The broad spectrum of unbearable suffering in end-of-life cancer studied in dutch primary care
- Equal contributors
1 Department of Public and Occupational Health, VU University Medical Centre, Amsterdam, The Netherlands
2 Department of Clinical Psychology, VU University, Amsterdam, The Netherlands
3 EMGO + Institute for Health and Care Research, Palliative Care Centre of Expertise, VU University Medical Centre, Amsterdam, The Netherlands
Citation and License
BMC Palliative Care 2012, 11:12 doi:10.1186/1472-684X-11-12Published: 1 August 2012
Unbearable suffering most frequently is reported in end-of-life cancer patients in primary care.
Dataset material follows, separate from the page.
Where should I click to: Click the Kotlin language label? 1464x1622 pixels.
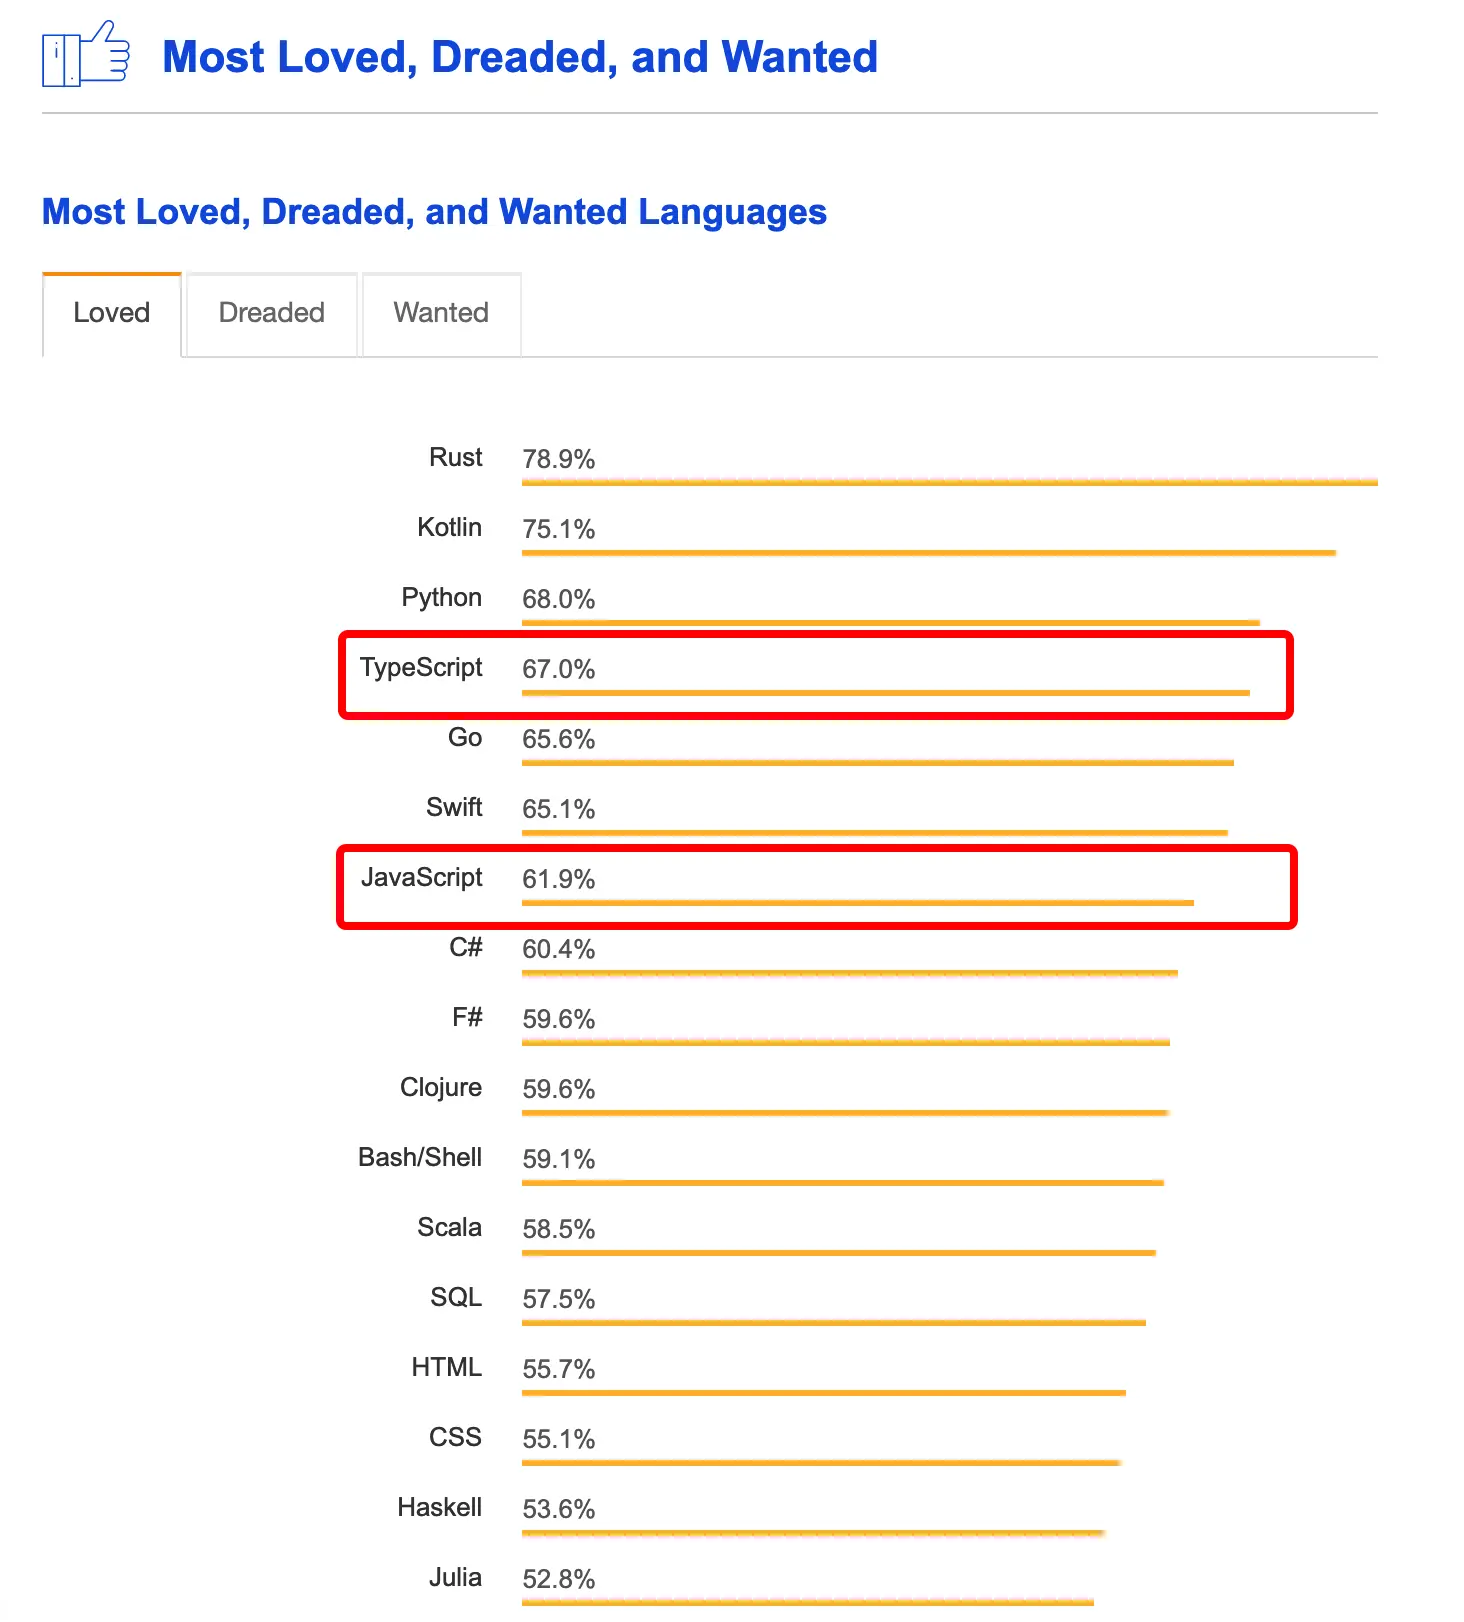(449, 527)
However, research seldom addresses unbearable suffering. The aim of this study was to comprehensively investigate the various aspects of unbearable suffering in end-of-life cancer patients cared for in primary care.
Forty four general practitioners recruited end-of-life cancer patients with an estimated life expectancy of half a year or shorter. The inclusion period was three years, follow-up lasted one additional year. Practices were monitored bimonthly to identify new cases. Unbearable aspects in five domains and overall unbearable suffering were quantitatively assessed (5-point scale) through patient interviews every two months with a comprehensive instrument. Scores of 4 (serious) or 5 (hardly can be worse) were defined unbearable. The last interviews before death were analyzed. Sources providing strength to bear suffering were identified through additional open-ended questions.
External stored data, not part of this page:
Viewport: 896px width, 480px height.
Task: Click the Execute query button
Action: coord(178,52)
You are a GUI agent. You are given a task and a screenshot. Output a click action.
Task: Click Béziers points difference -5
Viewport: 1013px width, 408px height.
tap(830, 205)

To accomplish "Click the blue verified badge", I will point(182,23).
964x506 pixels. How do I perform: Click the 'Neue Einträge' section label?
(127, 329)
Seventy six out of 148 patients (51%) requested to participate consented; the attrition rate was 8%, while 8% were alive at the end of follow-up. Sixty four patients were followed up until death; in 60 patients interviews were complete. Overall unbearable suffering occurred in 28%. A mean of 18 unbearable aspects was present in patients with serious (score 4) overall unbearable suffering. Overall, half of the unbearable aspects involved the domain of traditional medical symptoms. The most frequent unbearable aspects were weakness, general discomfort, tiredness, pain, loss of appetite and not sleeping well (25%-57%). The other half of the unbearable aspects involved the domains of function, personhood, environment, and nature and prognosis of disease. The most frequent unbearable aspects were impaired activities, feeling dependent, help needed with housekeeping, not being able to do important things, trouble accepting the situation, being bedridden and loss of control (27%-55%). The combination of love and support was the most frequent source (67%) providing strength to bear suffering.
Overall unbearable suffering occurred in one in every four end-of-life cancer patients. Half of the unbearable aspects involved medical symptoms, the other half concerned psychological, social and existential dimensions. Physicians need to comprehensively assess suffering and provide psychosocial interventions alongside physical symptom management.